In the U.S. case, Sherley v. Sebelius, the plaintiffs claimed that a Department of Health and Human Services (DHHS) policy allowing federal funding for hESC research violated federal law. The plaintiffs argued that the policy conflicted with the Dickey-Wicker Amendment, which prohibits federal funding of research involving the destruction of a human embryo. In its ruling, the U.S. Court of Appeals defined “research” as a specific project. Research utilizing existing hESC lines was viewed differently from research that included the creation of novel hESC lines (a process that requires the destruction of a human embryo and is not eligible for federal funding). This ruling upheld the Obama administration’s 2009 stem cell policy.
In the EU case Brüstle v. Greenpeace, Greenpeace sued scientist Oliver Brüstle over his patent that proposed the use of hESCs to generate nerve cells. The EU Biotechnology Directive specifically bans the patenting of the human body and “uses of human embryos for industrial or commercial purposes.” The EU court defined “research” as an entire series of related projects. Since the patent involved hESCs, it was revoked despite the fact that it did not include the creation of hESCs. As a result, any technologies that use hESCs or their products cannot be patented in the European Union.
Both cases were extremely disruptive to stem cell research. While the ruling in the US was favorable to stem cell research, a temporary injunction was placed on approximately $123 million worth of hESC research funded by the National Institutes of Health while lawyers appealed the decision. In the EU, the ruling against patenting of hESC-related technology sent shockwaves through the biotechnology industry. But with the complex nature of the research, some researchers argued that patenting might not be as necessary as it is in other fields. Many biotechnologies require specific cells, conditions, and techniques that can be controlled without patenting.
While the long-term effects of the court rulings remain to be seen, the cases ultimately demonstrated that ambiguous science policies make research an easy target for lawsuits. Furthermore, the courts’ definitions of “research” appeared to be influenced by the political climate of the day. Stem cell polices must be straightforward and supported by the public to prevent the courts from making scientific decisions and hindering advancements in research.

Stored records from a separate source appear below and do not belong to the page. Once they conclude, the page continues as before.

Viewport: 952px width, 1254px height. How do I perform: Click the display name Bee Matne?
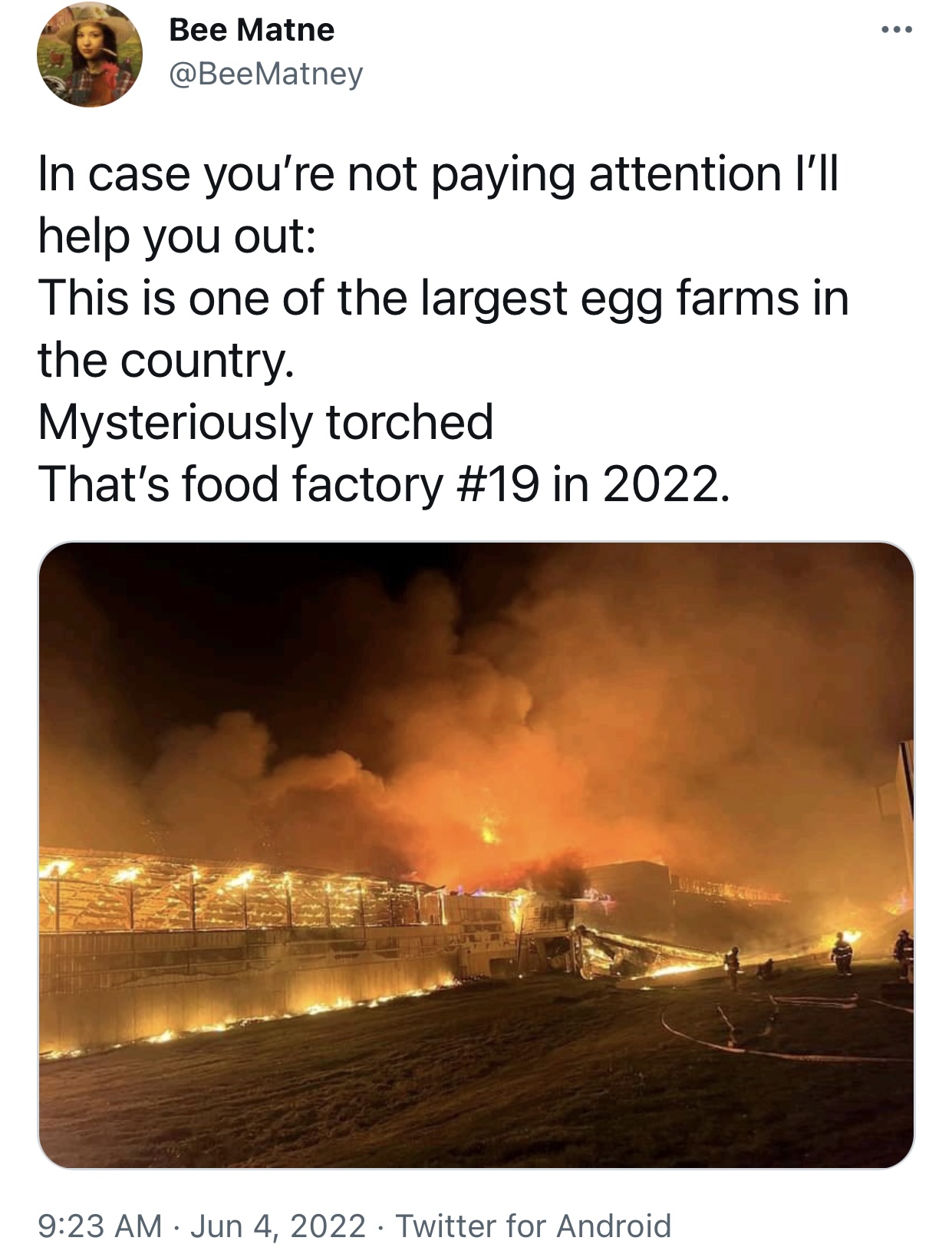pos(252,30)
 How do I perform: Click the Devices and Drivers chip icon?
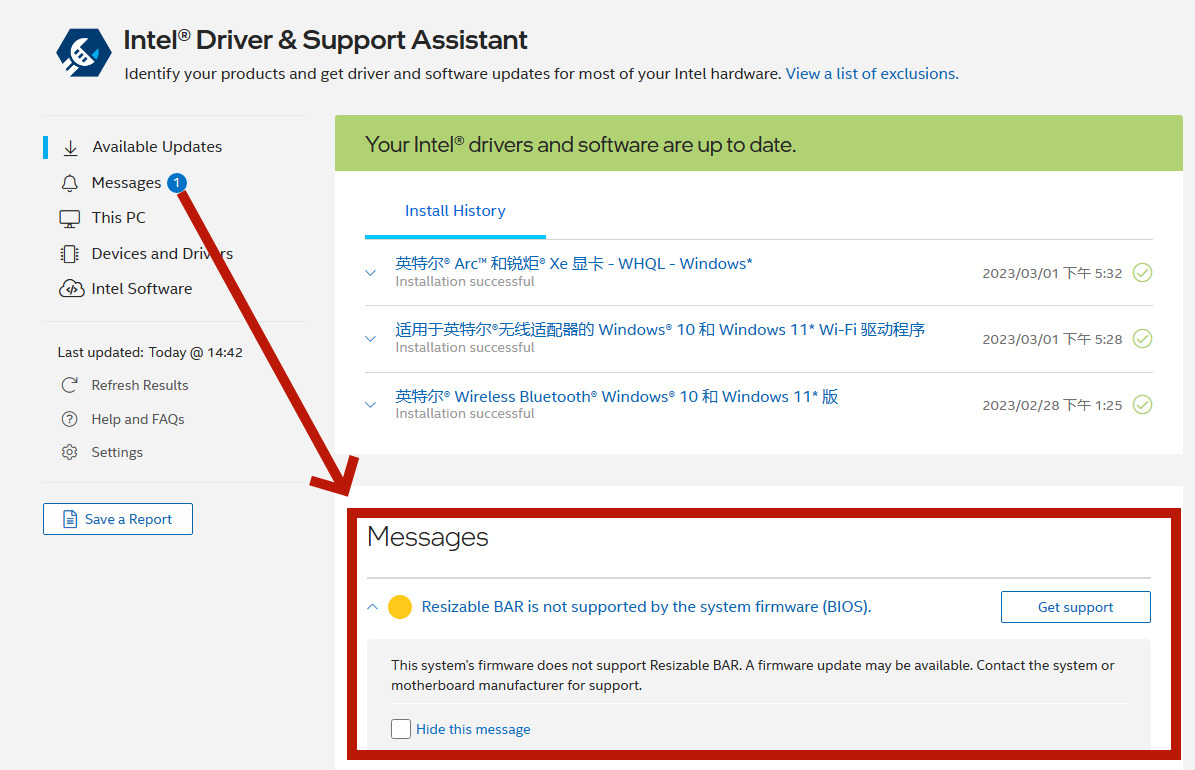click(70, 254)
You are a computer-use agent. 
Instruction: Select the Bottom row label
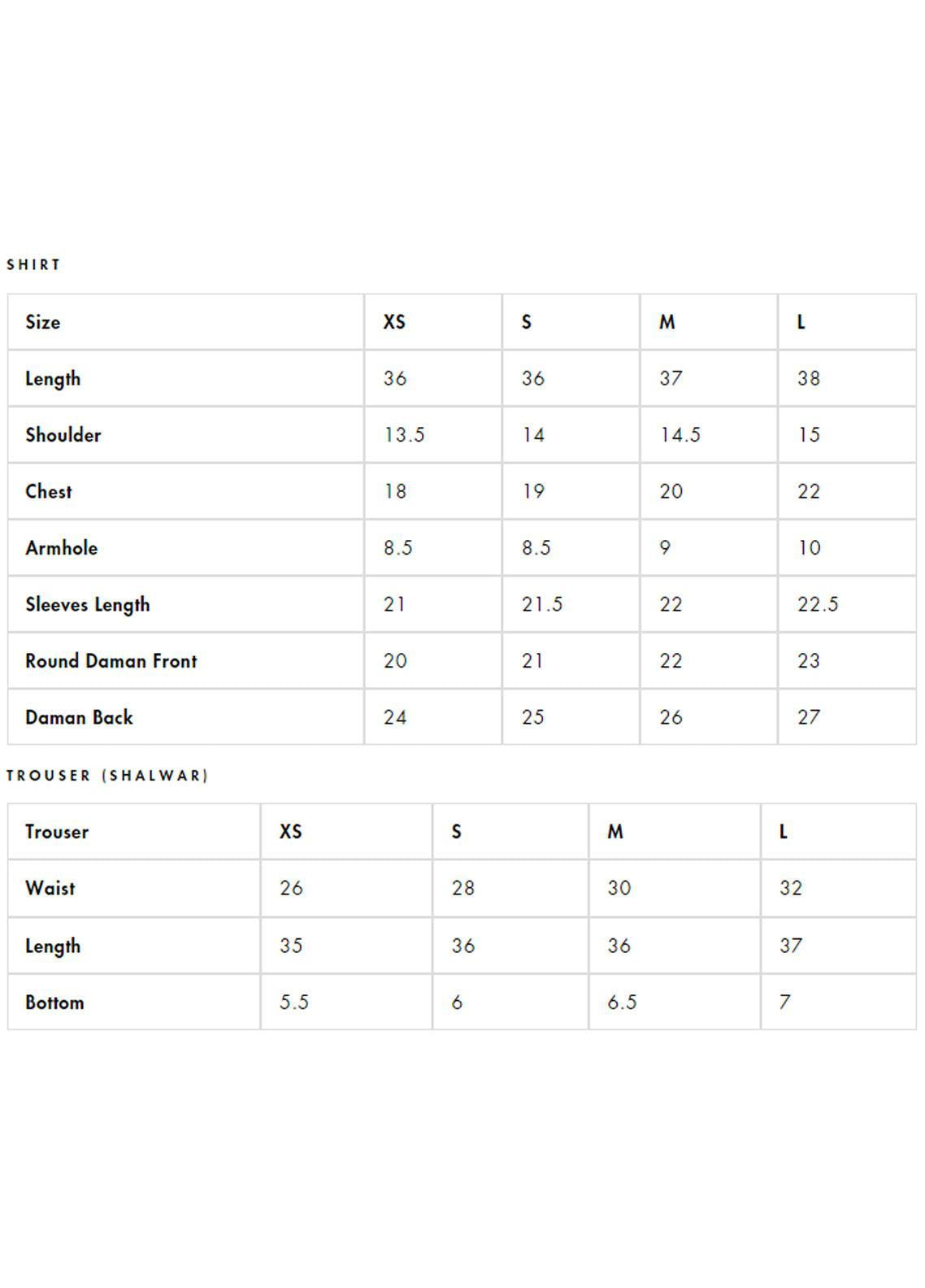click(54, 1003)
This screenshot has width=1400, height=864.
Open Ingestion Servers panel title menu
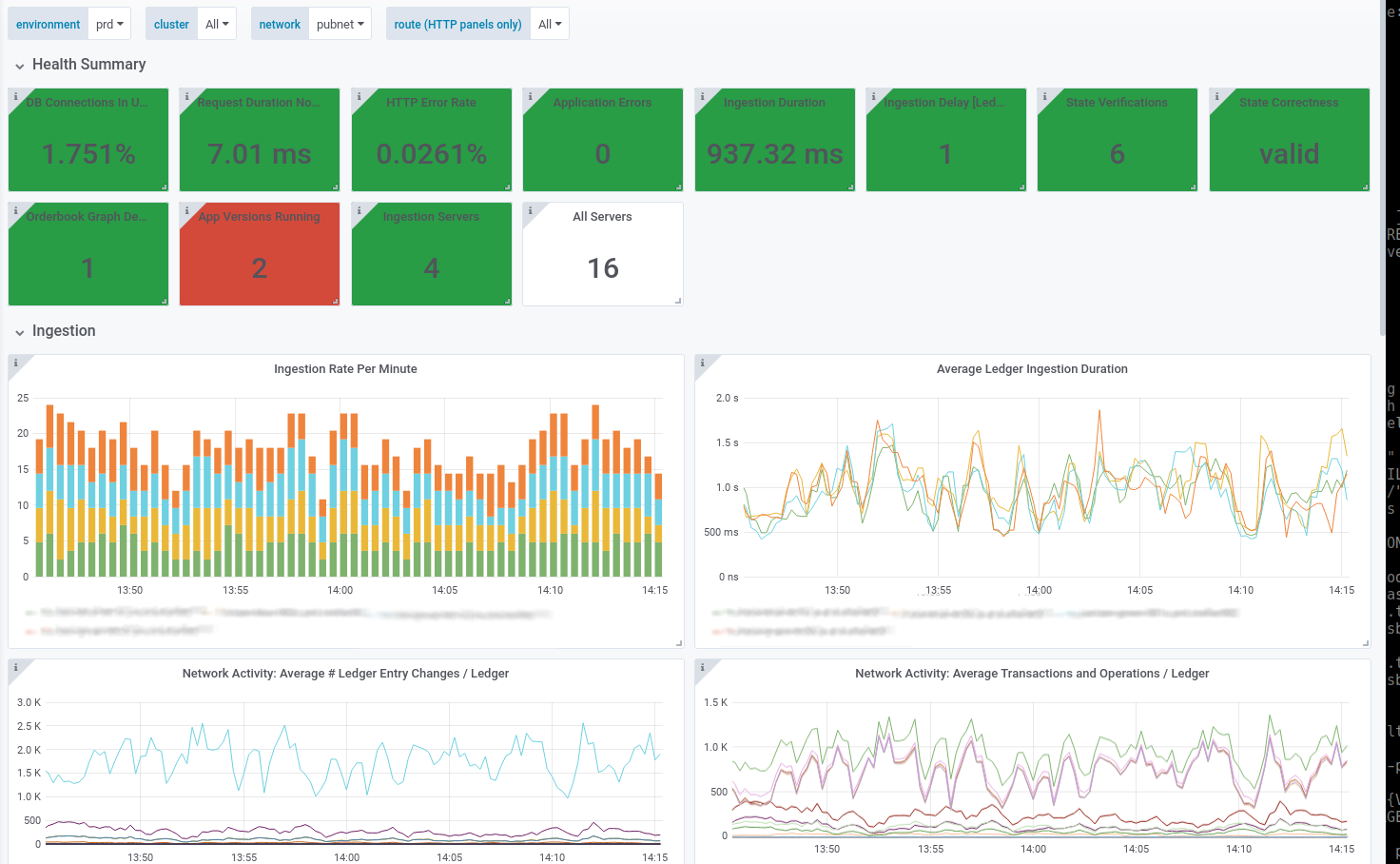point(431,216)
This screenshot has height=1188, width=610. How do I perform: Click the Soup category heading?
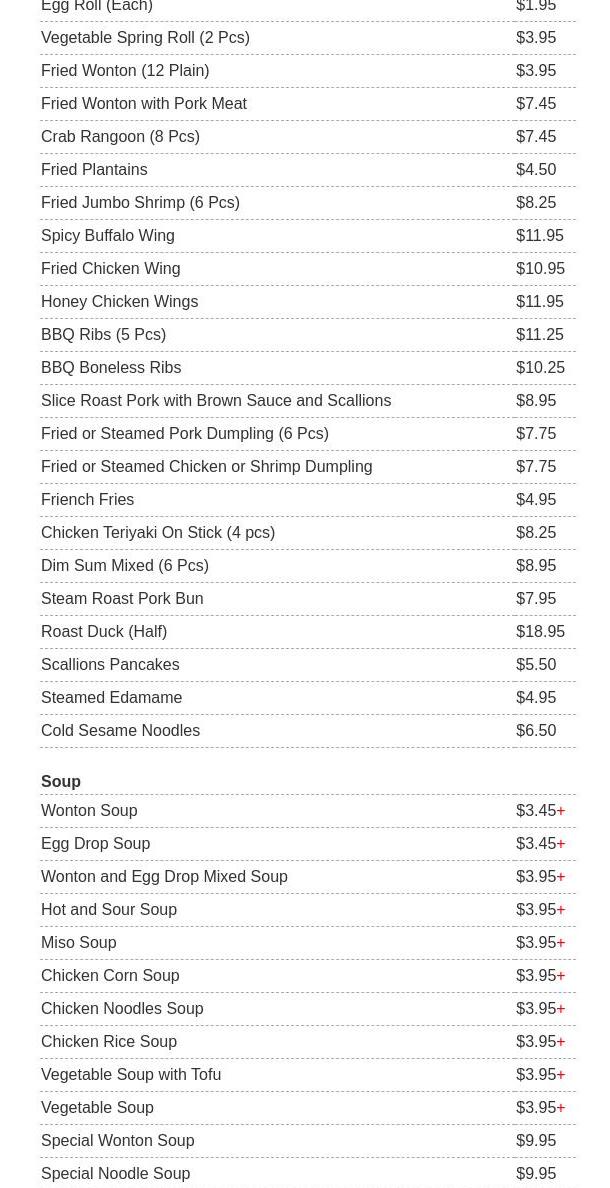[61, 781]

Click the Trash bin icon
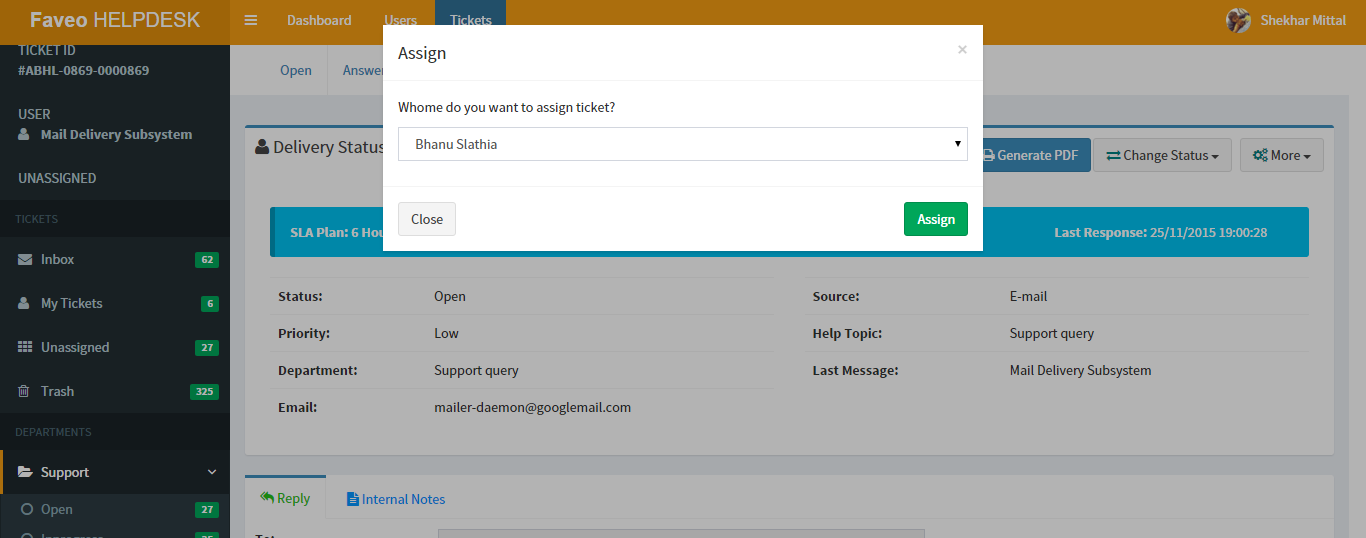[24, 391]
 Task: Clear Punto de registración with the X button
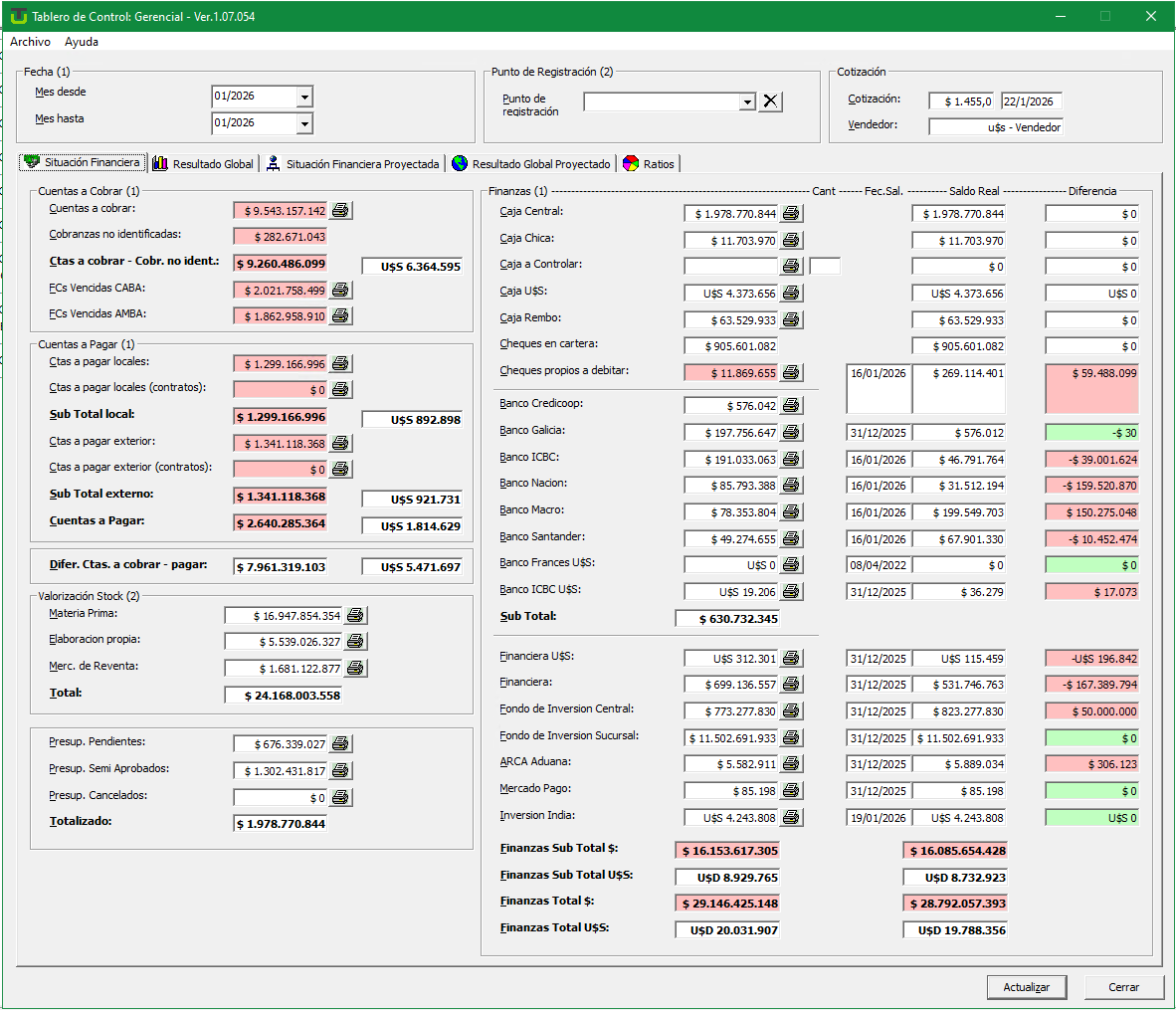pos(770,101)
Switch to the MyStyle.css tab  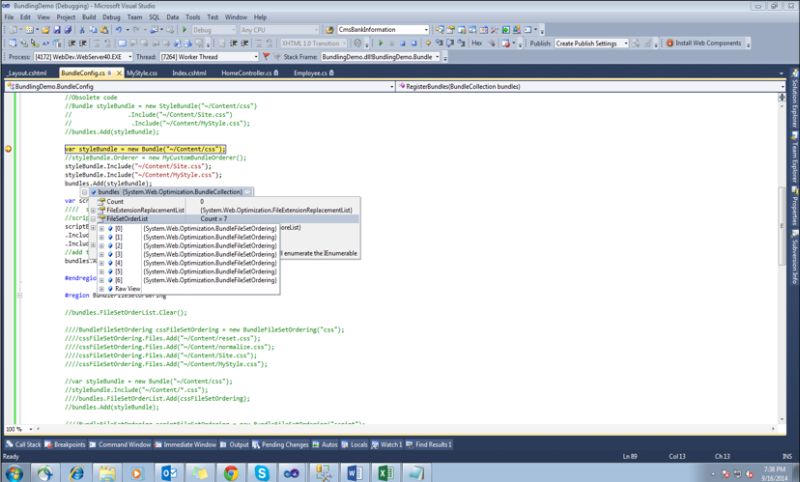pos(141,73)

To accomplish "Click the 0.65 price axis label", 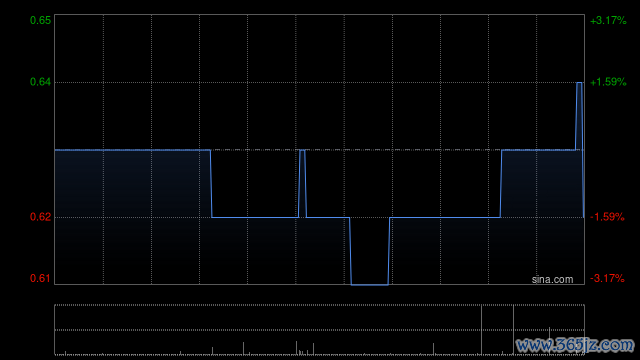I will [x=40, y=20].
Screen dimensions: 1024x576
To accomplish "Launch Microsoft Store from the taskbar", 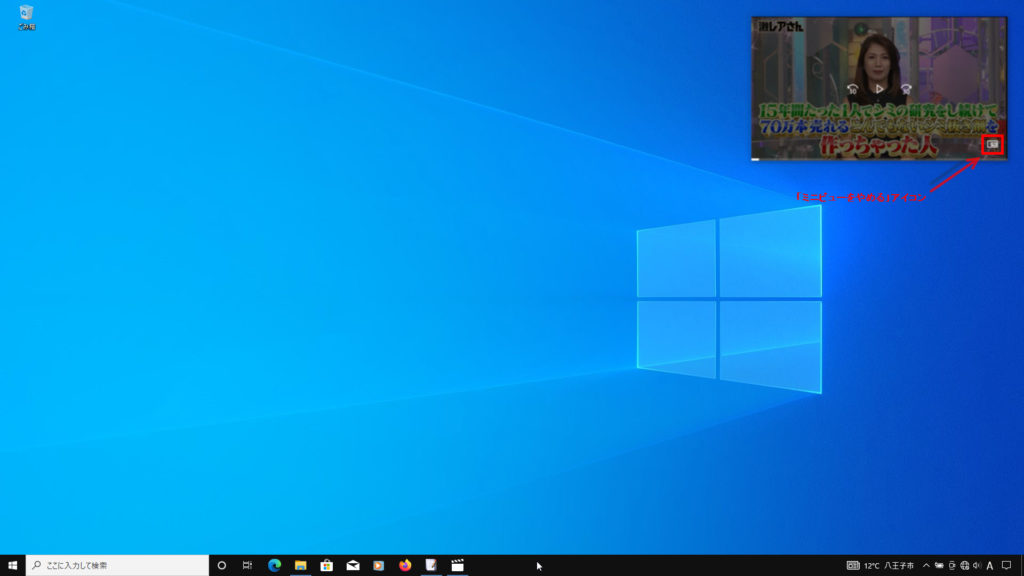I will tap(326, 565).
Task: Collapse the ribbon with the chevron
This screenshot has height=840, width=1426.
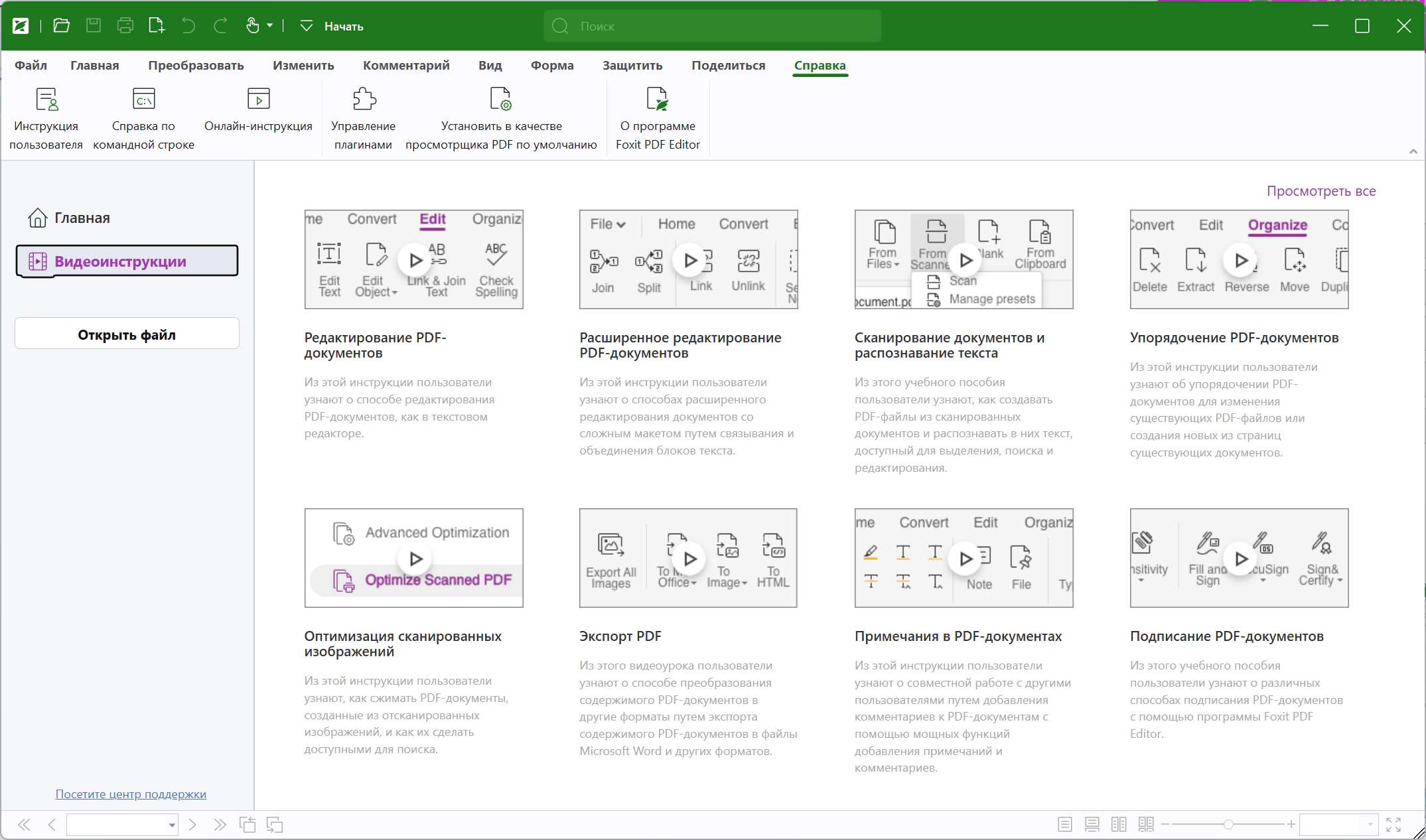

The article “Defining ‘Research’ in the US and EU: Contrast of Sherley v. Sebelius and Brüstle v. Greenpeace Rulings” by Maude Rowland Cuchiara, James Lawford Davies. and Kirstin R.W. Matthews was published online in the July 2013 issue of Stem Cell Reviews and Reports. Matthews is a fellow for science and technology policy at Rice University’s Baker Institute and a lecturer in natural sciences and sociology; Cuchiara is a Baker Institute faculty scholar; and Davies is a British lawyer.